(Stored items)
■ ■ ■
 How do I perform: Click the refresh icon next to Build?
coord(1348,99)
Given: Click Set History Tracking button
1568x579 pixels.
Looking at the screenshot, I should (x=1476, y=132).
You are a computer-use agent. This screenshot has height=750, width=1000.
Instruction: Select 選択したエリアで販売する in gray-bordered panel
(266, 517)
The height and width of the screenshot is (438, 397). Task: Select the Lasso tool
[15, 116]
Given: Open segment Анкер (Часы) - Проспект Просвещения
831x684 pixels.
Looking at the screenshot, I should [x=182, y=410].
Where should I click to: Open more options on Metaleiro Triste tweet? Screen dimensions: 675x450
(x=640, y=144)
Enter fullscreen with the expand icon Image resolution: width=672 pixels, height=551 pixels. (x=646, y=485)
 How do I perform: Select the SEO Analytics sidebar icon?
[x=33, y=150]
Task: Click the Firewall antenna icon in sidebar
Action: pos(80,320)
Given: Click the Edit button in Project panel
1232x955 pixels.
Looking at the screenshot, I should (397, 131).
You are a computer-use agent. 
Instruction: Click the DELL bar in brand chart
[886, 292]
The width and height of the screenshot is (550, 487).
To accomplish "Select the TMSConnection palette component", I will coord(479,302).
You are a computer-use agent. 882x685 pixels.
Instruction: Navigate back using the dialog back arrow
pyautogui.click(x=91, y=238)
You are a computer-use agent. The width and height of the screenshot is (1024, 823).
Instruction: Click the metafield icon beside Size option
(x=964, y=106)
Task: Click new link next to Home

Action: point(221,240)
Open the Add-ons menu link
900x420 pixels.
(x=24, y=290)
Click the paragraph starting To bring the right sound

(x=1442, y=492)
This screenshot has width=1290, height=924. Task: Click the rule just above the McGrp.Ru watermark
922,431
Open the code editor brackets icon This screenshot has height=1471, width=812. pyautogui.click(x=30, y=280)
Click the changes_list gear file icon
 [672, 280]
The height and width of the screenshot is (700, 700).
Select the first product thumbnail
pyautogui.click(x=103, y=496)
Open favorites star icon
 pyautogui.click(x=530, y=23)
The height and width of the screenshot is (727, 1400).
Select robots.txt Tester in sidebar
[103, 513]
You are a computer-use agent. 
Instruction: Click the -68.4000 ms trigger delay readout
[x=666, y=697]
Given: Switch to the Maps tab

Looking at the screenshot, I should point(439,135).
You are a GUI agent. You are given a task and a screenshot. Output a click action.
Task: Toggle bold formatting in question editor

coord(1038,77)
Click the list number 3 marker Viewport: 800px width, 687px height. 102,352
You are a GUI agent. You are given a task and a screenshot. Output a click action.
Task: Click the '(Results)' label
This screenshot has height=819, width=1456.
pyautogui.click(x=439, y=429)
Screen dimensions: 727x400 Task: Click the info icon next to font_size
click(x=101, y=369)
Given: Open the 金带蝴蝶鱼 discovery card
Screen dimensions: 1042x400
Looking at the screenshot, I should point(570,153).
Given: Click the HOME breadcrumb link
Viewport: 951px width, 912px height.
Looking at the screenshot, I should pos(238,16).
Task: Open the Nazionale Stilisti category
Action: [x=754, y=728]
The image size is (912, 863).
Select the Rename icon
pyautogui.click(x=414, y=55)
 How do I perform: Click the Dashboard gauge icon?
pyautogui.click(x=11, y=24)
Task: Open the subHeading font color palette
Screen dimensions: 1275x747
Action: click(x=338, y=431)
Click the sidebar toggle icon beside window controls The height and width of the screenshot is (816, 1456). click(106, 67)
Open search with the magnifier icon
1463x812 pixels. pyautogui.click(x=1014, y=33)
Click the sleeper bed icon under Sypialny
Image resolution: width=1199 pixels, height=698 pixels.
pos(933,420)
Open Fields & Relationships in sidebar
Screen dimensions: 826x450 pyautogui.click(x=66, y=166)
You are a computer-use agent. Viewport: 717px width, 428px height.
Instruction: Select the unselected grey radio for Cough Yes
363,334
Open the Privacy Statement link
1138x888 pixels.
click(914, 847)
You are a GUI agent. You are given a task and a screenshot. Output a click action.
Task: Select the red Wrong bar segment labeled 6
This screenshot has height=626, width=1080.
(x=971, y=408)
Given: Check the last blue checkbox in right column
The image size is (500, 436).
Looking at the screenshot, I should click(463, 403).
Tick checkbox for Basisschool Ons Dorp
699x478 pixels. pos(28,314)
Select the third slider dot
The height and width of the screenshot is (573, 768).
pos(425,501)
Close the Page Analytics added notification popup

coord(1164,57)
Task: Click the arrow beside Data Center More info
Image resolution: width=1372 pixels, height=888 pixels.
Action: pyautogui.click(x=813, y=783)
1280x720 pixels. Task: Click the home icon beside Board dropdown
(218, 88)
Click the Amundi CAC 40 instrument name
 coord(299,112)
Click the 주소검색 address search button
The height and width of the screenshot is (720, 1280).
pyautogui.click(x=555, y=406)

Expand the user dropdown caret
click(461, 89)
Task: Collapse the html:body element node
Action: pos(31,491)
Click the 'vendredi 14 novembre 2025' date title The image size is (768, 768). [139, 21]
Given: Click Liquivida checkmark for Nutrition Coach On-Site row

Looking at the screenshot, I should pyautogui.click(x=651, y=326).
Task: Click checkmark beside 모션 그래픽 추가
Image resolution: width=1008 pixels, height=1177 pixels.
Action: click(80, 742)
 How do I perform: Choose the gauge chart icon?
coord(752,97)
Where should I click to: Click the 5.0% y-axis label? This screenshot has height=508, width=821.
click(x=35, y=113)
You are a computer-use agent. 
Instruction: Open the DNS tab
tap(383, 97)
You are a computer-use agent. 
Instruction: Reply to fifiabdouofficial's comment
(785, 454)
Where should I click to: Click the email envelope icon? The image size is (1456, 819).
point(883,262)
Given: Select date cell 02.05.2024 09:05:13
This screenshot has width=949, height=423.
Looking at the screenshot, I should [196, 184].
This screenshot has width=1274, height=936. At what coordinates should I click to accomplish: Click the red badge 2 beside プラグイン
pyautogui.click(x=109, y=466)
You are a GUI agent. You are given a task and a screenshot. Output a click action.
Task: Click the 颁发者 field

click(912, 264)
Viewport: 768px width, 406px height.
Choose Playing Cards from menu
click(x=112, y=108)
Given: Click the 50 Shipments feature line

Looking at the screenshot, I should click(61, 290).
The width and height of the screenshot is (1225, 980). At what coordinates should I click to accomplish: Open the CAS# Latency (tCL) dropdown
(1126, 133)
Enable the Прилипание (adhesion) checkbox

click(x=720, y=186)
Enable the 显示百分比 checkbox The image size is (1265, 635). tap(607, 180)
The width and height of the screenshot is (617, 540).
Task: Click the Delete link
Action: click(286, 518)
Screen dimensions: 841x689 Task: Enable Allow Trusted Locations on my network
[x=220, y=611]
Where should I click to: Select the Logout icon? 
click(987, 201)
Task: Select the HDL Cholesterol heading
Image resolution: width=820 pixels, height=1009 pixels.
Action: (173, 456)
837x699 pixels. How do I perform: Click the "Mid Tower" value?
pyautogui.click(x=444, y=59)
■ ■ ■
WHAT TO WORK ON
Set down, exactly as they appear above, all lines from the one that has "Open the code" down to the one that has "Task: Open the subHeading font color palette", including those two and no others.

WRITTEN ANSWER
Open the code editor brackets icon This screenshot has height=1471, width=812. pyautogui.click(x=30, y=280)
Click the changes_list gear file icon
 [672, 280]
The height and width of the screenshot is (700, 700).
Select the first product thumbnail
pyautogui.click(x=103, y=496)
Open favorites star icon
 pyautogui.click(x=530, y=23)
The height and width of the screenshot is (727, 1400).
Select robots.txt Tester in sidebar
[103, 513]
You are a computer-use agent. 
Instruction: Click the -68.4000 ms trigger delay readout
[x=666, y=697]
Given: Switch to the Maps tab

Looking at the screenshot, I should point(439,135).
You are a GUI agent. You are given a task and a screenshot. Output a click action.
Task: Toggle bold formatting in question editor

coord(1038,77)
Click the list number 3 marker Viewport: 800px width, 687px height. 102,352
You are a GUI agent. You are given a task and a screenshot. Output a click action.
Task: Click the '(Results)' label
This screenshot has height=819, width=1456.
pyautogui.click(x=439, y=429)
Screen dimensions: 727x400 Task: Click the info icon next to font_size
click(x=101, y=369)
Given: Open the 金带蝴蝶鱼 discovery card
Screen dimensions: 1042x400
Looking at the screenshot, I should point(570,153).
Given: Click the HOME breadcrumb link
Viewport: 951px width, 912px height.
Looking at the screenshot, I should pos(238,16).
Task: Open the Nazionale Stilisti category
Action: [x=754, y=728]
The image size is (912, 863).
Select the Rename icon
pyautogui.click(x=414, y=55)
 How do I perform: Click the Dashboard gauge icon?
pyautogui.click(x=11, y=24)
Task: Open the subHeading font color palette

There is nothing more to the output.